Which lines of the data contain the string "input"? Copy every one of them.

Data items
━━━━━━━━━━━━━━━━━━━━
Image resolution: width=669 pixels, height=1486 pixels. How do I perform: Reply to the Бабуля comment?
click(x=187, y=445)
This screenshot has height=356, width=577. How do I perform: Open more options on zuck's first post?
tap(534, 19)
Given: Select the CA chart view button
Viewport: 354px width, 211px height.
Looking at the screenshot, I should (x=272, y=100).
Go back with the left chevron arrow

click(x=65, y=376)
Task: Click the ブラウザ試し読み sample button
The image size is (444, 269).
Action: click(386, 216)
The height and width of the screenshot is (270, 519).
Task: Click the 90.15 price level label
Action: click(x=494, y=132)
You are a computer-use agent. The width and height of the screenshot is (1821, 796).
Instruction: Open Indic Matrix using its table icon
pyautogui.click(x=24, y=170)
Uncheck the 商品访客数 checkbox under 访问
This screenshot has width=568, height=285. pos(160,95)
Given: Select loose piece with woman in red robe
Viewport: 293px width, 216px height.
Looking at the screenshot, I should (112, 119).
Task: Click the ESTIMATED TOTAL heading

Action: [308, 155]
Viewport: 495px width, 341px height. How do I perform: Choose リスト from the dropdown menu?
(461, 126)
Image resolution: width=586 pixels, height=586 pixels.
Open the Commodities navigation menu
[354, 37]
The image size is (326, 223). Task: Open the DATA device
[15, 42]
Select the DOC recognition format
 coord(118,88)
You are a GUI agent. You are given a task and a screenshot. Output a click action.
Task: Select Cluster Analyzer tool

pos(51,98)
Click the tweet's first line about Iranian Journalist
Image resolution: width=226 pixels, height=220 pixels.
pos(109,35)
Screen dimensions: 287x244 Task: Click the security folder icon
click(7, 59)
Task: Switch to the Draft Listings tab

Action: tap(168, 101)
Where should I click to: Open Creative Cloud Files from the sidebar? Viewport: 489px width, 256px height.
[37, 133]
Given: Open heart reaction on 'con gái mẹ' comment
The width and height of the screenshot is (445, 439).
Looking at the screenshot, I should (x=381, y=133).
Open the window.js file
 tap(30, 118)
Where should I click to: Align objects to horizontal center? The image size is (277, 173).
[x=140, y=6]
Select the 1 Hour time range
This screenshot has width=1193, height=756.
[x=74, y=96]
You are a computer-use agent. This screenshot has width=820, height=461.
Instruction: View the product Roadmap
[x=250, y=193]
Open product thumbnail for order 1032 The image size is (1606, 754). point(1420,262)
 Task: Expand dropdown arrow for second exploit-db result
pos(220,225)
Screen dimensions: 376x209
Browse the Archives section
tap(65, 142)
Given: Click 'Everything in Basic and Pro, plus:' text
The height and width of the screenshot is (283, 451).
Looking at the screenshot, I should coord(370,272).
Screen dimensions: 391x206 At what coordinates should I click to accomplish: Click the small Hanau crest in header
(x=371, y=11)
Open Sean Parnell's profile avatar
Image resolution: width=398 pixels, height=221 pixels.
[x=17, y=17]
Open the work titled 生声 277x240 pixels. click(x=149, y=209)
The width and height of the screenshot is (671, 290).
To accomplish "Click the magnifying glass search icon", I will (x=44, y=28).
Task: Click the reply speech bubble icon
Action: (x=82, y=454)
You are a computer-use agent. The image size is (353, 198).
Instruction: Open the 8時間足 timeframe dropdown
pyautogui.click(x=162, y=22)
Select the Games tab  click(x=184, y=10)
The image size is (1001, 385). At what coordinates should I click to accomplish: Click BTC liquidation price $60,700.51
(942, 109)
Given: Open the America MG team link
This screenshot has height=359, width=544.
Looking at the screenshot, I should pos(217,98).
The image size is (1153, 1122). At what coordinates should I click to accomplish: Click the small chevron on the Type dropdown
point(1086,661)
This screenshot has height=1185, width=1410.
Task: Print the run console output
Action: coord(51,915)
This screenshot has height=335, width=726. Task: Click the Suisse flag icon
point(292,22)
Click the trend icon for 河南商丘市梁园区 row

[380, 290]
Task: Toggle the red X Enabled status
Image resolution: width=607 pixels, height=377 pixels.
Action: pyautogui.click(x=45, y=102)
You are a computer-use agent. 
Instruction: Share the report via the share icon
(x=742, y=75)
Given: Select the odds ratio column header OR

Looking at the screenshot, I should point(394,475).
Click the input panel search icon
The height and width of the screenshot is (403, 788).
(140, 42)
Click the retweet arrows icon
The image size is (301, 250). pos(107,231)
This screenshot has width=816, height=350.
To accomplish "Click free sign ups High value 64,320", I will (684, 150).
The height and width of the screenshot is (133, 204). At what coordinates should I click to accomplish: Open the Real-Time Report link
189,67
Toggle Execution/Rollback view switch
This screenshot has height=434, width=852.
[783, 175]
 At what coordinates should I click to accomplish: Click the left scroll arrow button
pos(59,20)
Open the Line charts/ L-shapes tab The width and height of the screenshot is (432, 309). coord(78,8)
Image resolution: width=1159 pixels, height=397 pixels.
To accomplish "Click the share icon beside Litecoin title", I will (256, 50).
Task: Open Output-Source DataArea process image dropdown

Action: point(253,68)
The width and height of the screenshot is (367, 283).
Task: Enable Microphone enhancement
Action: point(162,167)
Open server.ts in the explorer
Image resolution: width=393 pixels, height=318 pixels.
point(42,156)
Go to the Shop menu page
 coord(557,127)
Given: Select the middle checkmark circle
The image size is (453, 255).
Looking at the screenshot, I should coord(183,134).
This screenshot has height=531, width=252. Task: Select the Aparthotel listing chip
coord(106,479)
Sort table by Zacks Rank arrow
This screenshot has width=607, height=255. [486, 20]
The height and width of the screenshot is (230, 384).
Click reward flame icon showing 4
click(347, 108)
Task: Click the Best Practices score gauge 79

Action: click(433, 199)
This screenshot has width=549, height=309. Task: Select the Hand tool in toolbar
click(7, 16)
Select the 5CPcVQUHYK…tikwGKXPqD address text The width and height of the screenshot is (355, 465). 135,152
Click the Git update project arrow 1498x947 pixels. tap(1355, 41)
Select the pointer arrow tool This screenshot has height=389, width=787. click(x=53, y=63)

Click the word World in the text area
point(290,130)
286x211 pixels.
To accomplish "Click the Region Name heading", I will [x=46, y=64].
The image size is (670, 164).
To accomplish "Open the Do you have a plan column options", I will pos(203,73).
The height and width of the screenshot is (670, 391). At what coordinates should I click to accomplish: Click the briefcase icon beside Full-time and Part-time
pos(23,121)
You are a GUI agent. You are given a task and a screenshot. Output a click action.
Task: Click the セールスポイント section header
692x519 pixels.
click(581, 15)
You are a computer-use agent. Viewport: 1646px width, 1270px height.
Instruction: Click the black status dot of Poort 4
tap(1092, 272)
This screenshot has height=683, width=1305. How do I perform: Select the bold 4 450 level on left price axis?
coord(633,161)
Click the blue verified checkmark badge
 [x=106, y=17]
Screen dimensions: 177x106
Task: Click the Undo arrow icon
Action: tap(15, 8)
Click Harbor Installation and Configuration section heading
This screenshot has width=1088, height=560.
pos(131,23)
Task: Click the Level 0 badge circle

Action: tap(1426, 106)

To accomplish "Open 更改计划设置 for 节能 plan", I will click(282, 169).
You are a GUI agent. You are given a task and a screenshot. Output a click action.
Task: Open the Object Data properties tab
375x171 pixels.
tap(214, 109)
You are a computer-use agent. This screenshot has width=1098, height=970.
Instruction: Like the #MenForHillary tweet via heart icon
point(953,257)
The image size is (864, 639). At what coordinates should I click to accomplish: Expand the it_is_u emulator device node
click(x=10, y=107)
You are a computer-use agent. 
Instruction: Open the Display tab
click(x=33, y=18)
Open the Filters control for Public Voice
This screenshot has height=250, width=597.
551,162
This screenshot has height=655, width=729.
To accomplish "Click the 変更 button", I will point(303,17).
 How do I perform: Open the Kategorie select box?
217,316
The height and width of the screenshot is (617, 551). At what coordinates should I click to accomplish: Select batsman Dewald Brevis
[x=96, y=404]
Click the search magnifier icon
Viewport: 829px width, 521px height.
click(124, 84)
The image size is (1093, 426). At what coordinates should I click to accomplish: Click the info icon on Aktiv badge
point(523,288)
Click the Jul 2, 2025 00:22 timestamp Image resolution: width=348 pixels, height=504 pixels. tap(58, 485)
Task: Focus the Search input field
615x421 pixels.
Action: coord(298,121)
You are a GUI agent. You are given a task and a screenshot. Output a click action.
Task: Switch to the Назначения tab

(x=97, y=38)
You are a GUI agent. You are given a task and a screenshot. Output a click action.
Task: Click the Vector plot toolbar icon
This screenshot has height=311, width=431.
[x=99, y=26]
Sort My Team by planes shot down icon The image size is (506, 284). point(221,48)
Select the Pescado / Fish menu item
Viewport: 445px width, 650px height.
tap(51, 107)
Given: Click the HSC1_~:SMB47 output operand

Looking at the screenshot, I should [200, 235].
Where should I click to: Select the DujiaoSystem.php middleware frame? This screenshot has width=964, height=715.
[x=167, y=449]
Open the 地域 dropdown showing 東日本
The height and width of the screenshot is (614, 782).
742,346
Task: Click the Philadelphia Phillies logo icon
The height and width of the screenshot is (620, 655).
━━━━━━━━━━━━━━━━━━━━
▸ **TASK SOLUTION**
Click the input panel search icon
Task: Focus the Search input field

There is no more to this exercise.